From ozonesonde and satellite comparisons described above, we conclude that no artificial biases were introduced either by the new IMK/IAA MIPAS processing scheme or by the new version of MIPAS Level 1B spectra. This conclusion is consistent with findings of the validation activities within the ESA Ozone_cci project (Hubert et al., 2018).

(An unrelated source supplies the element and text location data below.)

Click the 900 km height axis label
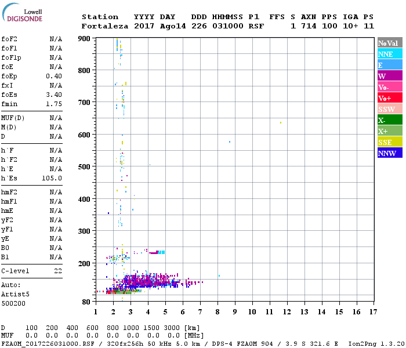Screen dimensions: 406x348 click(84, 39)
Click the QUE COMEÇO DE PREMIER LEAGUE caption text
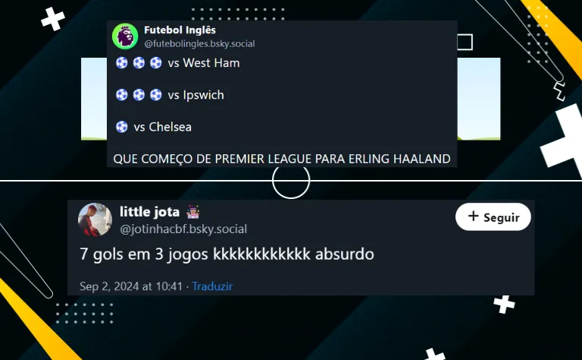Screen dimensions: 582x360 click(282, 159)
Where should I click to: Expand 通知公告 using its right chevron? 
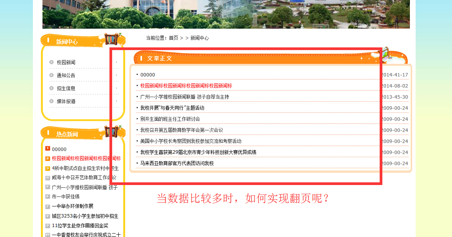(116, 75)
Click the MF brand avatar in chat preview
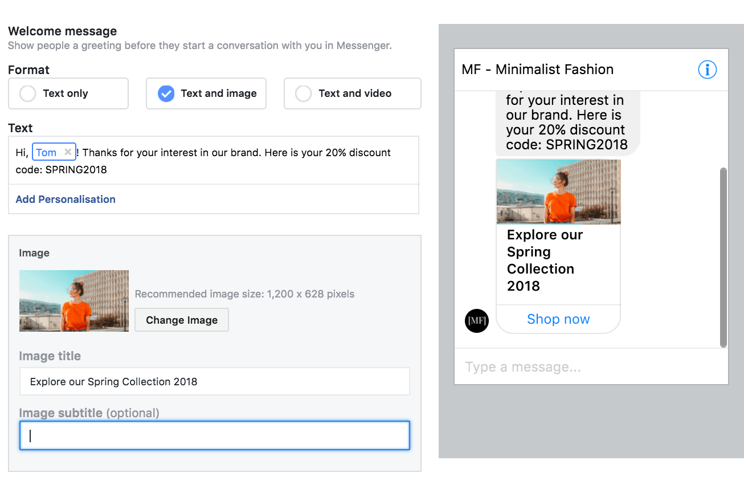The height and width of the screenshot is (489, 744). pyautogui.click(x=476, y=321)
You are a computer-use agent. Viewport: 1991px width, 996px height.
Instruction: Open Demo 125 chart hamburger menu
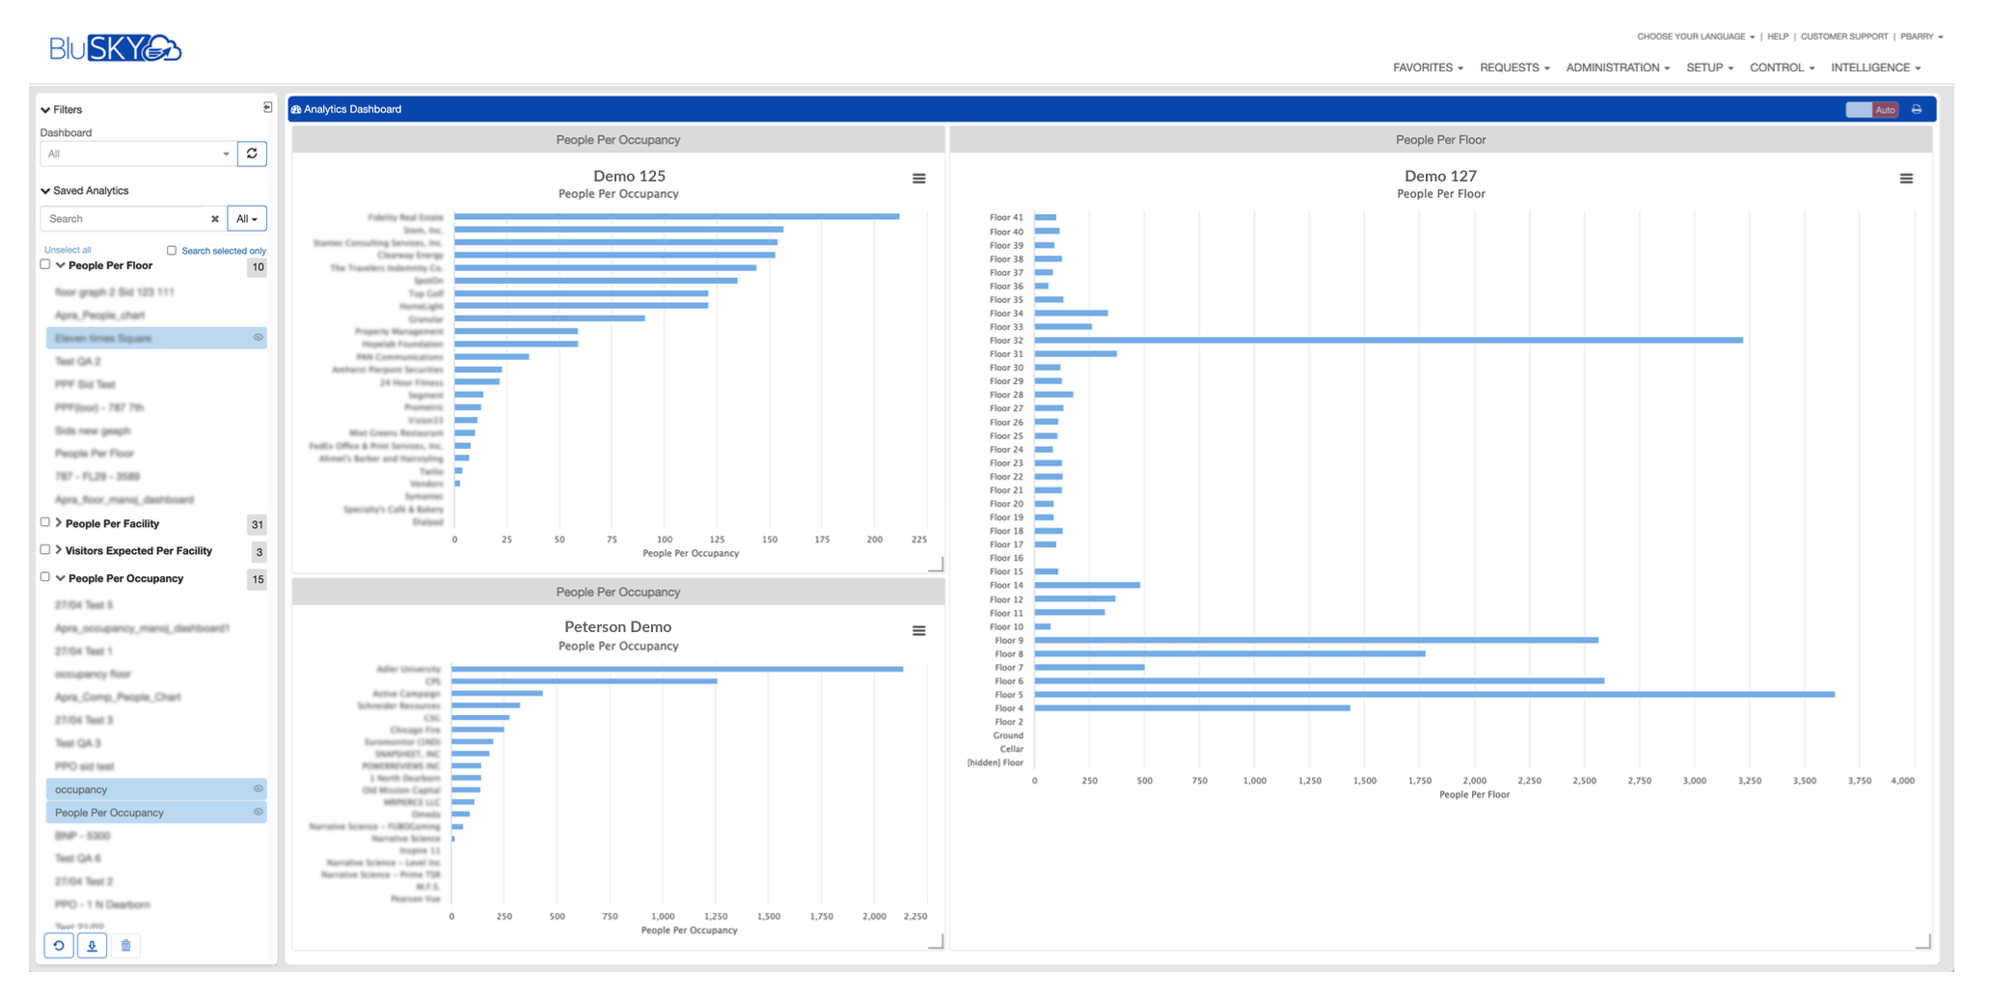point(918,179)
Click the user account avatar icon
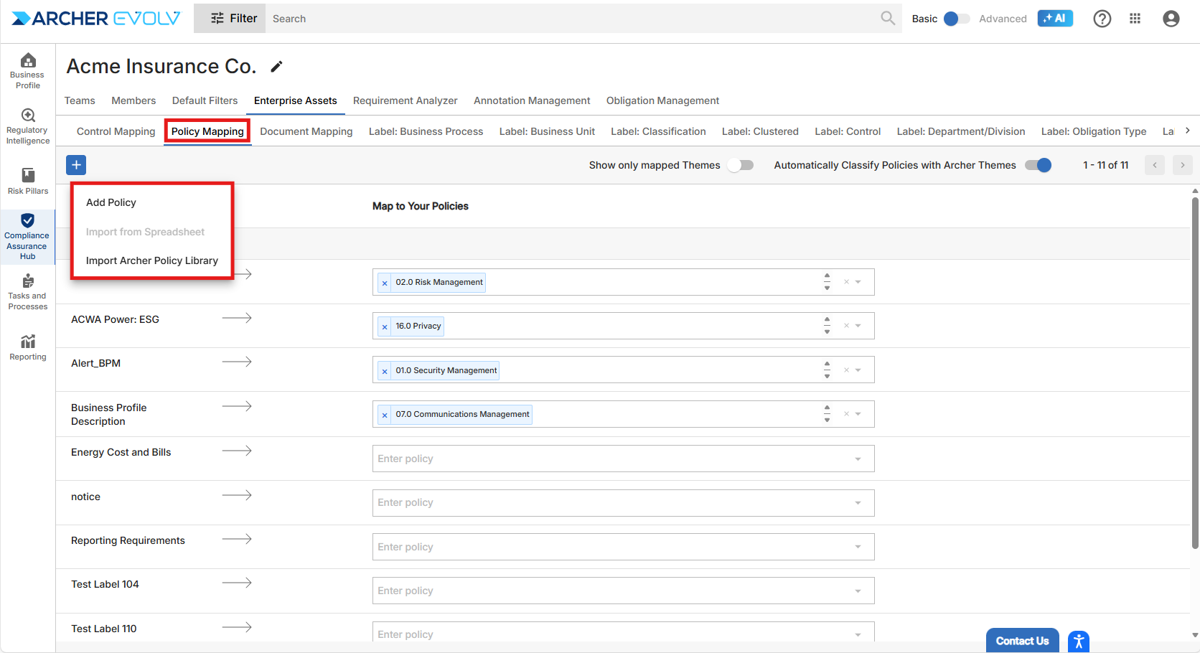Image resolution: width=1200 pixels, height=653 pixels. pos(1171,19)

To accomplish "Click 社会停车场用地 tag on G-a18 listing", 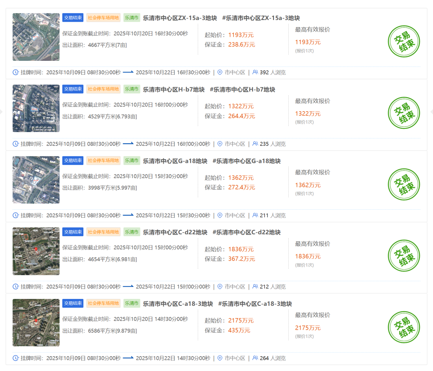I will [x=103, y=160].
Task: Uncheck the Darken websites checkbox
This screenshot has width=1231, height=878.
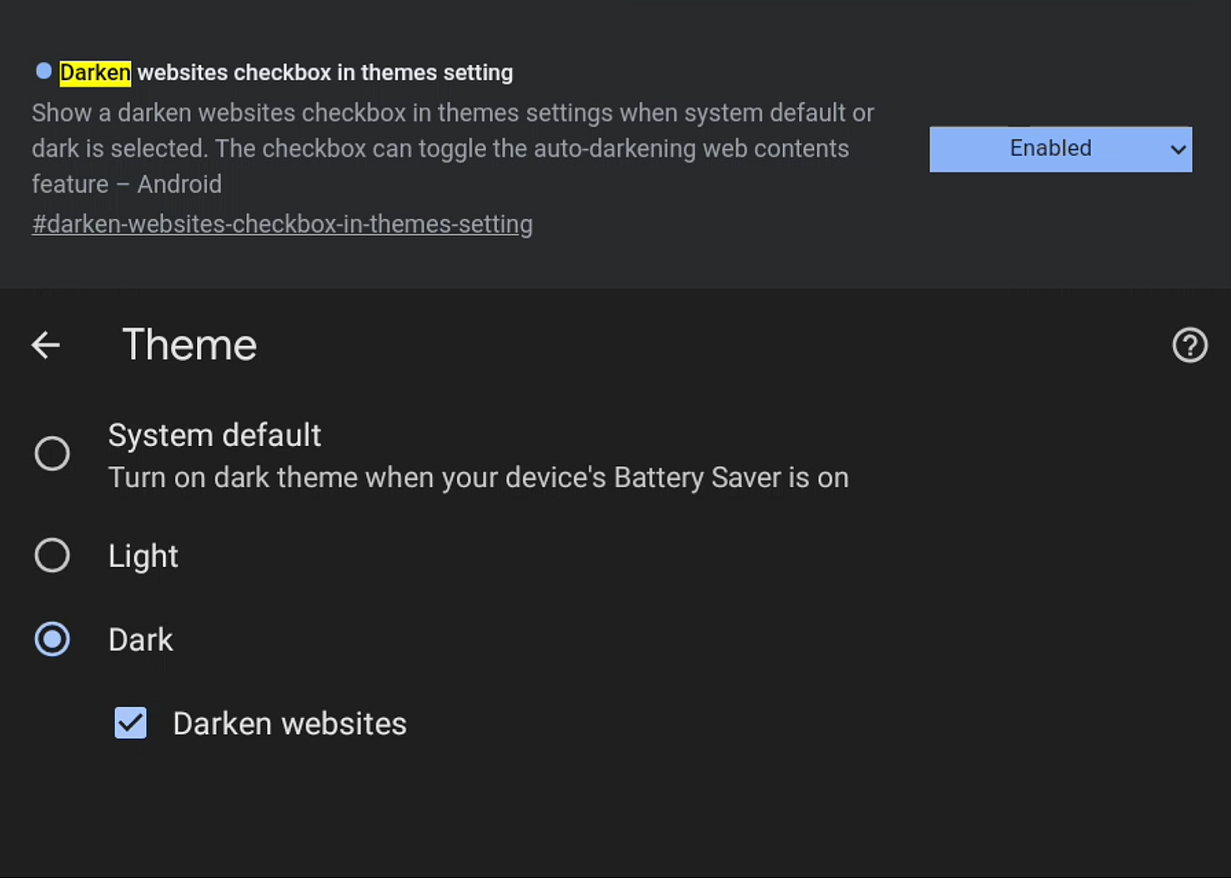Action: pyautogui.click(x=130, y=723)
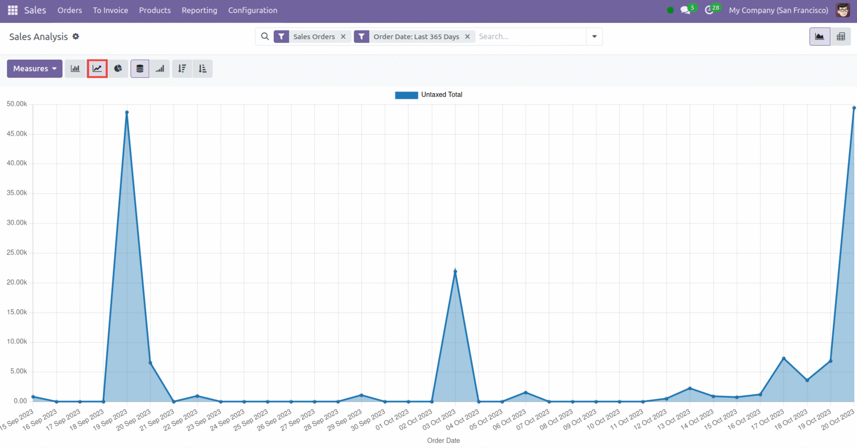Remove the Sales Orders filter
857x448 pixels.
point(343,37)
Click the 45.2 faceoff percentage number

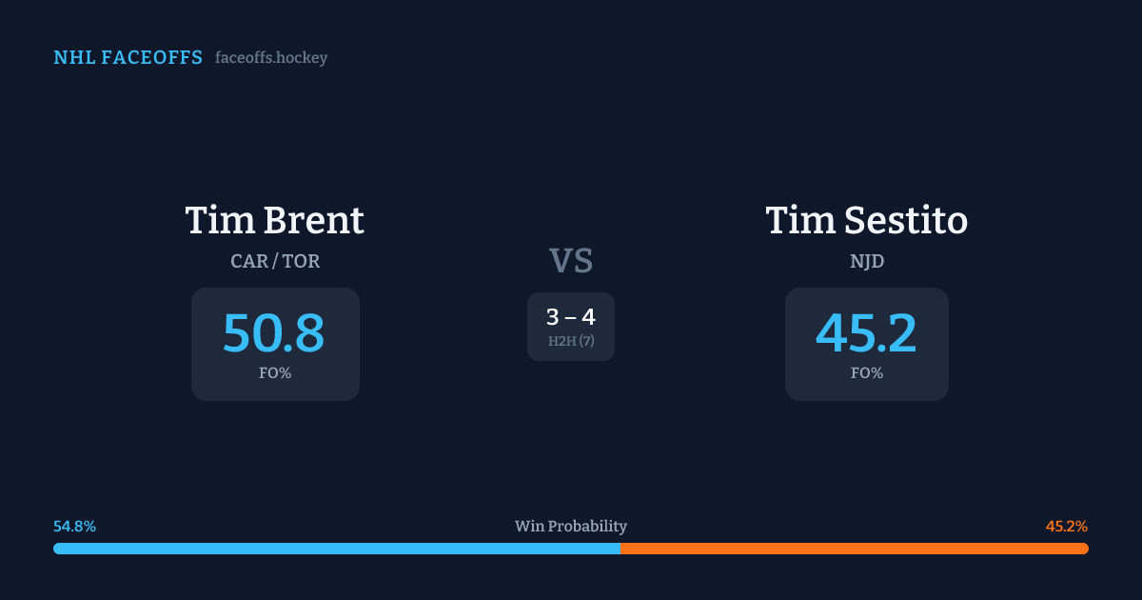tap(866, 333)
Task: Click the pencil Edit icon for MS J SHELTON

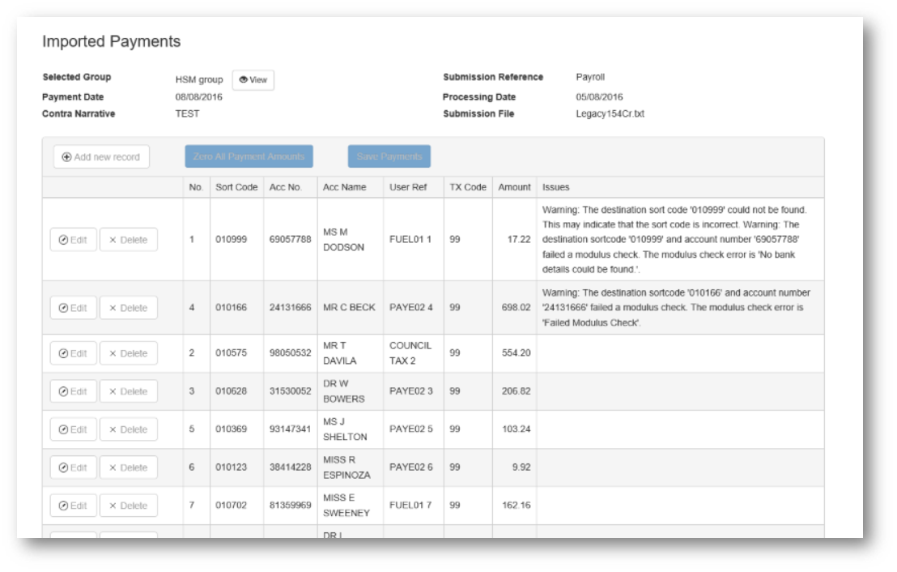Action: [62, 429]
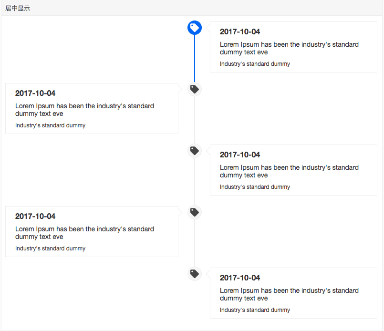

3.1 Level 1B analysis: improvement in the detector NL characterization
The MIPAS instrument recorded interferograms in the five spectral bands, A: 685–970, AB: 1020–1170, B: 1215–1500, C: 1570–1750 and D: 1820–2410 cm−1, using eight IR detectors called A1/A2, B1/B2, C1/C2 and D1/D2. The spectral signal in each spectral band is composed of the combined information from the different detectors as follows: the A1/A2 detectors contribute to the MIPAS spectral band A, B1 to AB, B2 to B, C1/C2 to C and D1/D2 to D. Four detectors, namely A1/A2 and B1/B2, show a nonlinear response to photon flux, which has to be corrected to obtain the appropriate interferogram. The detectors exhibited aging; essentially the sensitivity degraded slowly over time and the response became more linear. Hence, for the spectral bands A, AB and B, precisely those relevant for the temperature and ozone retrieval, an impact of the detector aging on the measurements has to be expected. There was just one preflight characterization measurement for the detector NL. This characterization was used for in-flight gain calibration throughout the mission (2002–2012) to correct for NL in detector responses up to version 5 of Level 1B MIPAS data. This deficient radiometric calibration caused a drift of the instrument (Eckert et al., 2014; Kiefer et al., 2013; Kleinert et al., 2007), making MIPAS data not suitable for trend studies without preliminary drift removal. Wagner and Birk (2005) proposed a new method to characterize the detector NL in-flight measurements in raw data mode. This correction was incorporated in version 7 of MIPAS Level 1B spectra. Plotting MIPAS Level 1B spectra with new NL coefficients (NLCs) against spectra with old NLCs allows us to fit two regression parameters: slope and offset, with ideal values to be close, respectively, to 1 and 0. These slopes and offsets, for both directions of the interferometer mirror movement, forward and backward, are shown in Fig. 8 for altitudes of 16 km (Fig. 8a) and 51 km (Fig. 8b).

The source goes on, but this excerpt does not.